## Exercise requirements
Begin at the line containing "You are a computer-use agent." and restate it and each line after it exactly, up to and including the last line below. Leave pictures out.

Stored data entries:
BEGIN

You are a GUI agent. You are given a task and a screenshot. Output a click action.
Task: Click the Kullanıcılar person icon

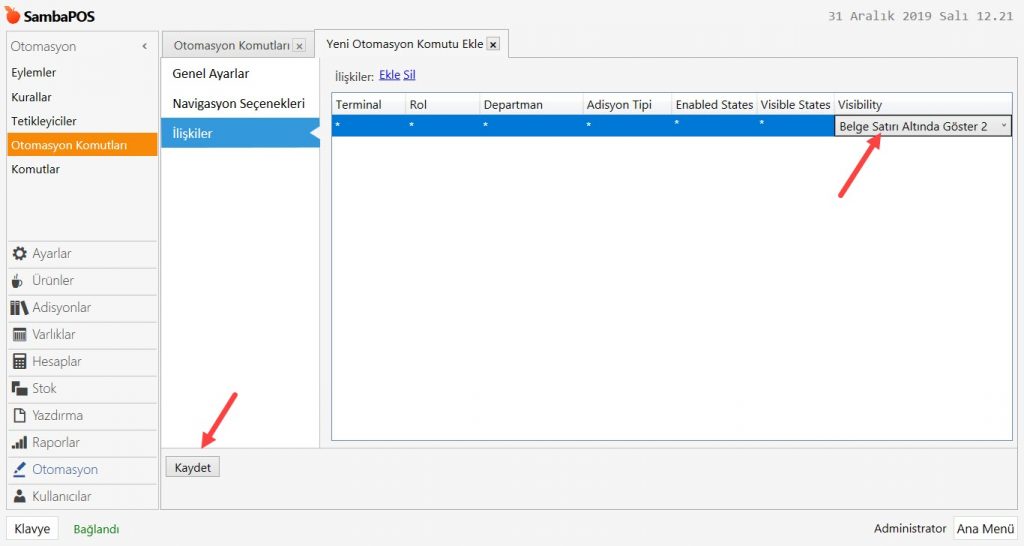pyautogui.click(x=19, y=497)
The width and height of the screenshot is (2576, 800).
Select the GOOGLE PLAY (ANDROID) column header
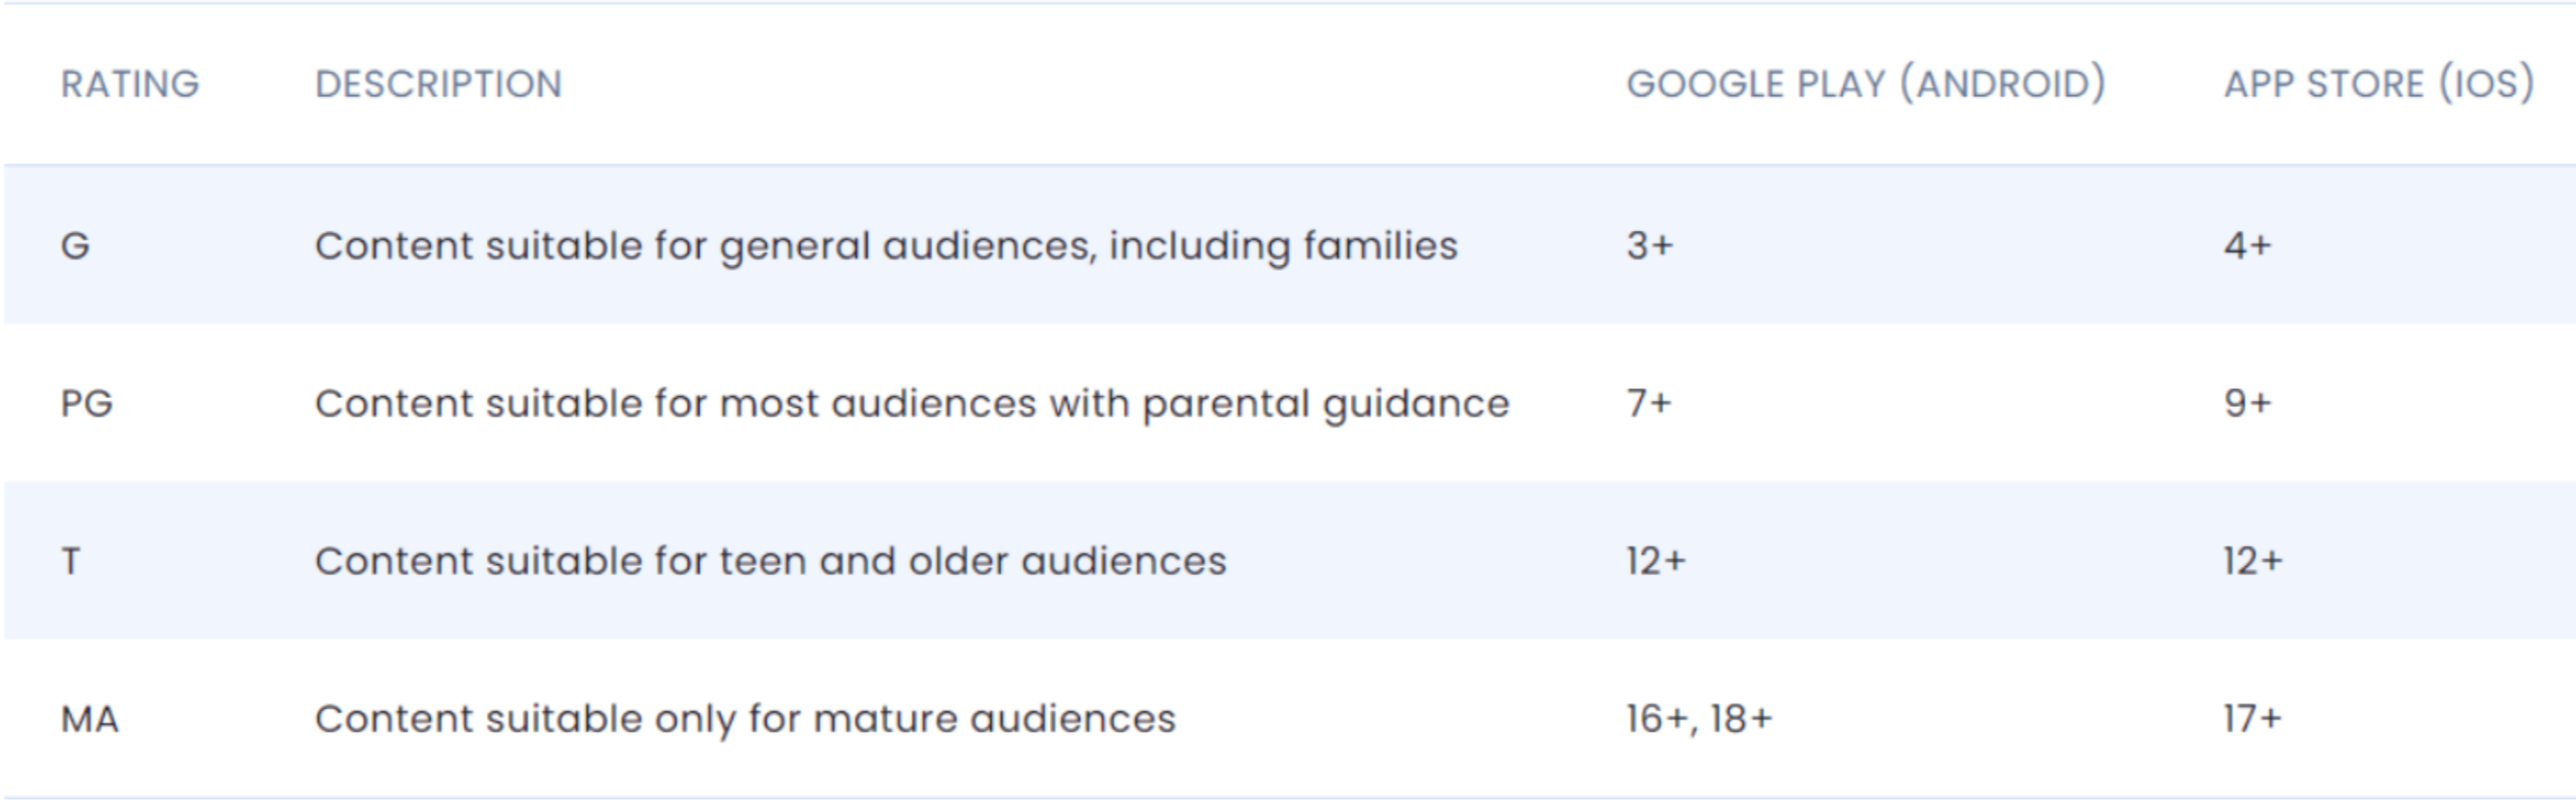click(1866, 84)
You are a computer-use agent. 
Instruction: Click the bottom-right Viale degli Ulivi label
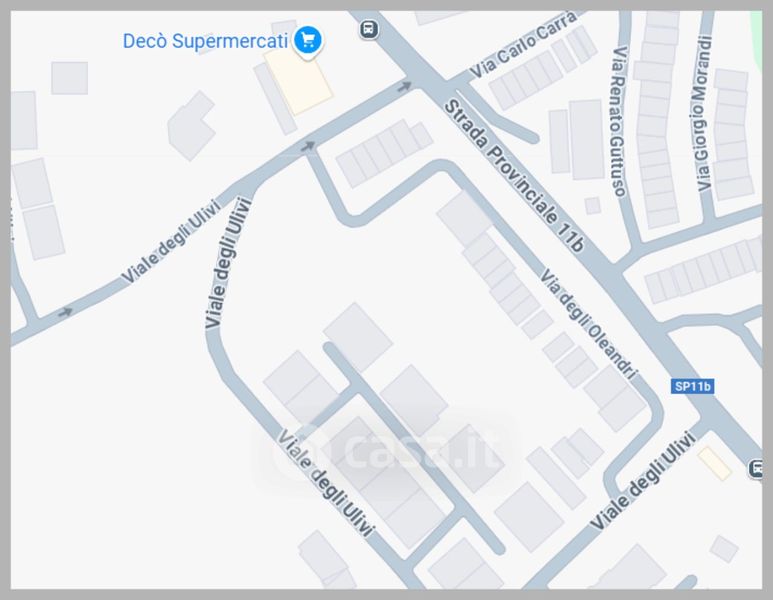click(x=643, y=481)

END

## Task result
You are a computer-use agent. 
Instruction: Click the bottom-right Viale degli Ulivi label
click(x=643, y=481)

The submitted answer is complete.